The assessment of heat transfer is related to the conditions of convection used in processes such as thermal conductivity, mechanical properties, chemical reactions, and so on. Aziz [11] presented a similarity solution to incorporate the convective walls conditions for thermal boundary layer on a smooth plate. In another article, Makinde and Aziz [12] developed the MHD mixed model on a flat surface in a concise way in terms of compatibility. Makinde [13] also discussed the flow of the MHD component with the temperature and the mechanical evaluation of a plate on a flat surface with extended conditions. Merkin and Pop [14] considered the analysis of heat transfer by dynamically simulating the flow of a uniform current on a flat surface with a horizontal displacement. According to them, the heat flux near the main edge is dominated by the surface heat flux.

After knowing the significance of the above discussed phenomena, authors are keen to develop a series solution of peristaltic flow of nanofluid with Williamson fluid model as a base liquid with convective boundary conditions travelling through asymmetric channel. At least we know that this study has not been yet explored in the literature. This study will be a good base for the engineers to utilize the results in procedures like thermal energy storage, gas turbines, nuclear workshops, etc. The problem is modeled under the induction of lubrication approach. The series solutions of stream function, temperature distribution, and nanoparticle concentration are achieved by using a well-known converging method the homotopy perturbation method. The important features are analyzed more specifically by sketching graphs to estimate the impact of pertinent constant physical factors.
================
__Problem A__. In the listing, take the part that opens with the line containing "will (1237, 434)." and closes with the line containing "Open Documents in", and write it out again with "left navigation" swapped for "side menu", leaving everything else as it is.
The heat transfer passage has no connection to the listing.
================
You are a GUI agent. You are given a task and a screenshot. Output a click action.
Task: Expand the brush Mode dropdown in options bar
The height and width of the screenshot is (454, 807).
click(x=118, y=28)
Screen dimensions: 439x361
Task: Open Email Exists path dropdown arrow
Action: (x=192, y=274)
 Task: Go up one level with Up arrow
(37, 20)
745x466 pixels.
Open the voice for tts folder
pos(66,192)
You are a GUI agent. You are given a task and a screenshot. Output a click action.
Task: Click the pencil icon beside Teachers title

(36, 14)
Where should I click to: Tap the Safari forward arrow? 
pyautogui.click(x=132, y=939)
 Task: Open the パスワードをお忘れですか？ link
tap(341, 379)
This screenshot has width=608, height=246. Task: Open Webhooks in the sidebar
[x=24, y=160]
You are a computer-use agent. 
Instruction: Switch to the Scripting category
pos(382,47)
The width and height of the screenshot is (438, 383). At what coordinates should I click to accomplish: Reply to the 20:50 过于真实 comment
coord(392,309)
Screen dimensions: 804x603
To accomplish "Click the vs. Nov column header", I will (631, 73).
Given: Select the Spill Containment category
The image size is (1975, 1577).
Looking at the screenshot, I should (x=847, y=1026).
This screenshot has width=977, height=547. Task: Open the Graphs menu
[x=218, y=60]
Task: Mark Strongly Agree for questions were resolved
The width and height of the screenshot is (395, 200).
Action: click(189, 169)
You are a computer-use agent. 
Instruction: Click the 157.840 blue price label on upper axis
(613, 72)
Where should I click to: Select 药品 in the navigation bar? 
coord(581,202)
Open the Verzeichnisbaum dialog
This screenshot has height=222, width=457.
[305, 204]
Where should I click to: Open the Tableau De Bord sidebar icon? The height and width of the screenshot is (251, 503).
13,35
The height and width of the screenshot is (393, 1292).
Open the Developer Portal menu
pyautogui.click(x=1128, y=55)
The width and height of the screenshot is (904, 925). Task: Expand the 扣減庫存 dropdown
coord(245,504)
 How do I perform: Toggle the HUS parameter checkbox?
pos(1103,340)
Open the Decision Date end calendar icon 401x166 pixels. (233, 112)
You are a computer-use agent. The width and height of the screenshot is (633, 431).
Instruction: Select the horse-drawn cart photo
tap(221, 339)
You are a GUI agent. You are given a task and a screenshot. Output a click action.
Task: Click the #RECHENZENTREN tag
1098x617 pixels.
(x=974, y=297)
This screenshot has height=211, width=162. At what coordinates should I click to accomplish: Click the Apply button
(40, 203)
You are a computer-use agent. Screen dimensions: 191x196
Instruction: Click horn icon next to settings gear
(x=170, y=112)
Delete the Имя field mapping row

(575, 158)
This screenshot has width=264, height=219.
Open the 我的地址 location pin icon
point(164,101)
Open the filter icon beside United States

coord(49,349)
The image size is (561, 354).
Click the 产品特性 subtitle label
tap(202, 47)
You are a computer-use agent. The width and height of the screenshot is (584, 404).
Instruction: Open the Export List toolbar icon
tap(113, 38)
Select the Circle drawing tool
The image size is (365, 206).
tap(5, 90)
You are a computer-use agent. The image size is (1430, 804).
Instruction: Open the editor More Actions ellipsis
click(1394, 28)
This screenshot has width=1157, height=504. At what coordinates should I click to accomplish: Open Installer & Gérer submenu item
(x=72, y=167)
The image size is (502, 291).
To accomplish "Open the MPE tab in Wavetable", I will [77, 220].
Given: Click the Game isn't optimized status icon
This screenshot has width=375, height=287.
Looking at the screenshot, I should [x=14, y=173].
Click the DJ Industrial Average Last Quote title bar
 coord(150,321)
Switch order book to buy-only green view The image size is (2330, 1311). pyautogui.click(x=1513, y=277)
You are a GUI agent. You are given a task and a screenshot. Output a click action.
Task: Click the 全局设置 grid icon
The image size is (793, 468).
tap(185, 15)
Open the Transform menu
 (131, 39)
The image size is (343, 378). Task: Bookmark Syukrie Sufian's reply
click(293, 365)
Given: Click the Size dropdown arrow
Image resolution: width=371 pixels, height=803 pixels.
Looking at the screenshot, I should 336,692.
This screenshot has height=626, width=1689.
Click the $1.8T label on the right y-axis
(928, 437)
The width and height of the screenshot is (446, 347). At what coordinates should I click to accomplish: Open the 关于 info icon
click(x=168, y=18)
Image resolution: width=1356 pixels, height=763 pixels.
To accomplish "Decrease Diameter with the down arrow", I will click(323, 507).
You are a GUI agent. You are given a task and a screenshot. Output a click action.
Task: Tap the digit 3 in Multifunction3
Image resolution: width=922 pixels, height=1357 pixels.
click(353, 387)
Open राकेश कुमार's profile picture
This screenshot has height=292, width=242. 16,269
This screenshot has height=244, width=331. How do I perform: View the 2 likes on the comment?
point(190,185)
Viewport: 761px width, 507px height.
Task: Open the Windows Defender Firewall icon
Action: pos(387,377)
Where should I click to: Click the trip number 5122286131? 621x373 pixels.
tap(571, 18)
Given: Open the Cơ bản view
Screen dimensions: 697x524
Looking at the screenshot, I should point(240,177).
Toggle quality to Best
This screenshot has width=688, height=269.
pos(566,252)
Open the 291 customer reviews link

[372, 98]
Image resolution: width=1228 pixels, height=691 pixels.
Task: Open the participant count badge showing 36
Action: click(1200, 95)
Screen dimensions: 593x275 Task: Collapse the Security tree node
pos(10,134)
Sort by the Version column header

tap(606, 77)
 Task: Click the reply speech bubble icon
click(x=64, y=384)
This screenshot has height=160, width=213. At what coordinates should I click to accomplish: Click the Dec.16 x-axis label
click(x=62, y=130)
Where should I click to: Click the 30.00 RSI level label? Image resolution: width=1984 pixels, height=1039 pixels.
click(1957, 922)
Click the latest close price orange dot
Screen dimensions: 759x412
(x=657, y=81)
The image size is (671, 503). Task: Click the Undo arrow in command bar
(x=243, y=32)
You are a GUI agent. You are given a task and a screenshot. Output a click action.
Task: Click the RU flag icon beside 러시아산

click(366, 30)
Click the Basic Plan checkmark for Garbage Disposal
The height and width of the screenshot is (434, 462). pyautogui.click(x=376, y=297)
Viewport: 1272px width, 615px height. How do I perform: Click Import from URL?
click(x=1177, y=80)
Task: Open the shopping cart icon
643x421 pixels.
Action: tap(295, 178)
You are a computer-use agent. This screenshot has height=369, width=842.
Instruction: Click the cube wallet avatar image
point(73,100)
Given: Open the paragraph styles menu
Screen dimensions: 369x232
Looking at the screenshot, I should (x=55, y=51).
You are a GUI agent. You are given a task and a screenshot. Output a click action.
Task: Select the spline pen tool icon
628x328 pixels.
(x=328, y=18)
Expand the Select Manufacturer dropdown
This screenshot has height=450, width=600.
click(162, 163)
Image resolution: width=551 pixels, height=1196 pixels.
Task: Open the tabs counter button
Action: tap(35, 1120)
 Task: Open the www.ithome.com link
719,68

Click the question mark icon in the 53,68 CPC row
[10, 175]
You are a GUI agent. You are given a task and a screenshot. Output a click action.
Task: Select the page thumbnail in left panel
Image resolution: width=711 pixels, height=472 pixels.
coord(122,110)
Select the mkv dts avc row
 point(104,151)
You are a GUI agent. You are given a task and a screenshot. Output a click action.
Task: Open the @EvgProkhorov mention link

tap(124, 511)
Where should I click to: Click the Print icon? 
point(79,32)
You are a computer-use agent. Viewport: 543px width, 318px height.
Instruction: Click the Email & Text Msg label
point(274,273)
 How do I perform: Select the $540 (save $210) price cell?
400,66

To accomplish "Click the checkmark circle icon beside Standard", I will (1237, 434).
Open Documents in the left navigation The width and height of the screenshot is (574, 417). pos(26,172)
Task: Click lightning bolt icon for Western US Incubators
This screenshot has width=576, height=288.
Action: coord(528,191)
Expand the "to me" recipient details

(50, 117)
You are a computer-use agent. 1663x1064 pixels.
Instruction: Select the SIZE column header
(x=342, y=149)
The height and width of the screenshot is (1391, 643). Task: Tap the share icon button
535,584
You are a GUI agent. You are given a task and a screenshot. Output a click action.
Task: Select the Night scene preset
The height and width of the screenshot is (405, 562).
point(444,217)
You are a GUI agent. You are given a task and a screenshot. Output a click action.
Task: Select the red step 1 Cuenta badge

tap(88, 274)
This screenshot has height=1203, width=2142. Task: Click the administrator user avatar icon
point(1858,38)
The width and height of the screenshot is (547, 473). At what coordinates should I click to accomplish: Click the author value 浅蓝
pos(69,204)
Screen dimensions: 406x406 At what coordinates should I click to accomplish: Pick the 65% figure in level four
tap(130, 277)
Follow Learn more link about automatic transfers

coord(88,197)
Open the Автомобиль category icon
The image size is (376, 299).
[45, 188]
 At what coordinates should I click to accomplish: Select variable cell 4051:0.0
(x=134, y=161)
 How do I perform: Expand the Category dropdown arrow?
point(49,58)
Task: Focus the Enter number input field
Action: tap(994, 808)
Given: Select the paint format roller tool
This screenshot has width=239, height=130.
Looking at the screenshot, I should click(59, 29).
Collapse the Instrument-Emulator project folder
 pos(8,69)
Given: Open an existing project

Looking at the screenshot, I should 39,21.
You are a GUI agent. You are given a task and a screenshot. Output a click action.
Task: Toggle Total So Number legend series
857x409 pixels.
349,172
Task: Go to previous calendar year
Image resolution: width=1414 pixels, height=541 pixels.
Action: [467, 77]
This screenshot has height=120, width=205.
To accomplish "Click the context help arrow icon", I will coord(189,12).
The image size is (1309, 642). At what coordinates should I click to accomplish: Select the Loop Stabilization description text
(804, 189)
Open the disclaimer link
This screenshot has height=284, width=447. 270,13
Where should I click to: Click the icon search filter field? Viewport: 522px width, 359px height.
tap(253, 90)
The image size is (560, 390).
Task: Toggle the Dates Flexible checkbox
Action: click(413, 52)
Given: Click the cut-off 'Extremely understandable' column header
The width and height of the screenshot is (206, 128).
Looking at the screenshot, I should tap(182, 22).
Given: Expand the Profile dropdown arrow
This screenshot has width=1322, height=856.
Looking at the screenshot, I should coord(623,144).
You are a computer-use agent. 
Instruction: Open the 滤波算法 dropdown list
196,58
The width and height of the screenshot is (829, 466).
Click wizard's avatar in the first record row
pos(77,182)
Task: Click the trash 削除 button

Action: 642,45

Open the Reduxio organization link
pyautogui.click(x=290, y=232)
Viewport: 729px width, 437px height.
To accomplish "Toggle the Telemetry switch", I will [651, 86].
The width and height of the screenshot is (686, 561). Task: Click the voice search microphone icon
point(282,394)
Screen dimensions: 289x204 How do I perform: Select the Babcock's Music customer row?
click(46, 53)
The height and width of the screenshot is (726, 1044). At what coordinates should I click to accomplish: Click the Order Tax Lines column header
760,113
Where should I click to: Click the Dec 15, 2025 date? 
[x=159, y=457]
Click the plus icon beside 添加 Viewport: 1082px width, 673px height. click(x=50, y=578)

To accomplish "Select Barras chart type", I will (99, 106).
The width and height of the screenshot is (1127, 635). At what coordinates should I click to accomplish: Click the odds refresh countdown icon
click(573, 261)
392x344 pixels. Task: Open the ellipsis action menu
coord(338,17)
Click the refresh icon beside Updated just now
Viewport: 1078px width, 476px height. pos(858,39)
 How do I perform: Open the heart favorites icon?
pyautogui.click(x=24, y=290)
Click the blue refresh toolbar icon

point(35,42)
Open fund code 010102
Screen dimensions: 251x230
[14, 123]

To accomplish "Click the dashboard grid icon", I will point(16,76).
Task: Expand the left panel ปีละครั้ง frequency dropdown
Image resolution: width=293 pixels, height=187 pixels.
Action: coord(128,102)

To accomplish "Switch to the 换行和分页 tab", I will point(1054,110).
================
__Problem B__. Copy word for word the part of the heat transfer passage that opens with the words containing "The assessment of" and closes with "surface heat flux.".

__Complete response A__.
To accomplish "Click the checkmark circle icon beside Standard", I will (1237, 434).
Open Documents in the side menu The width and height of the screenshot is (574, 417). pos(26,172)

__Complete response B__.
The assessment of heat transfer is related to the conditions of convection used in processes such as thermal conductivity, mechanical properties, chemical reactions, and so on. Aziz [11] presented a similarity solution to incorporate the convective walls conditions for thermal boundary layer on a smooth plate. In another article, Makinde and Aziz [12] developed the MHD mixed model on a flat surface in a concise way in terms of compatibility. Makinde [13] also discussed the flow of the MHD component with the temperature and the mechanical evaluation of a plate on a flat surface with extended conditions. Merkin and Pop [14] considered the analysis of heat transfer by dynamically simulating the flow of a uniform current on a flat surface with a horizontal displacement. According to them, the heat flux near the main edge is dominated by the surface heat flux.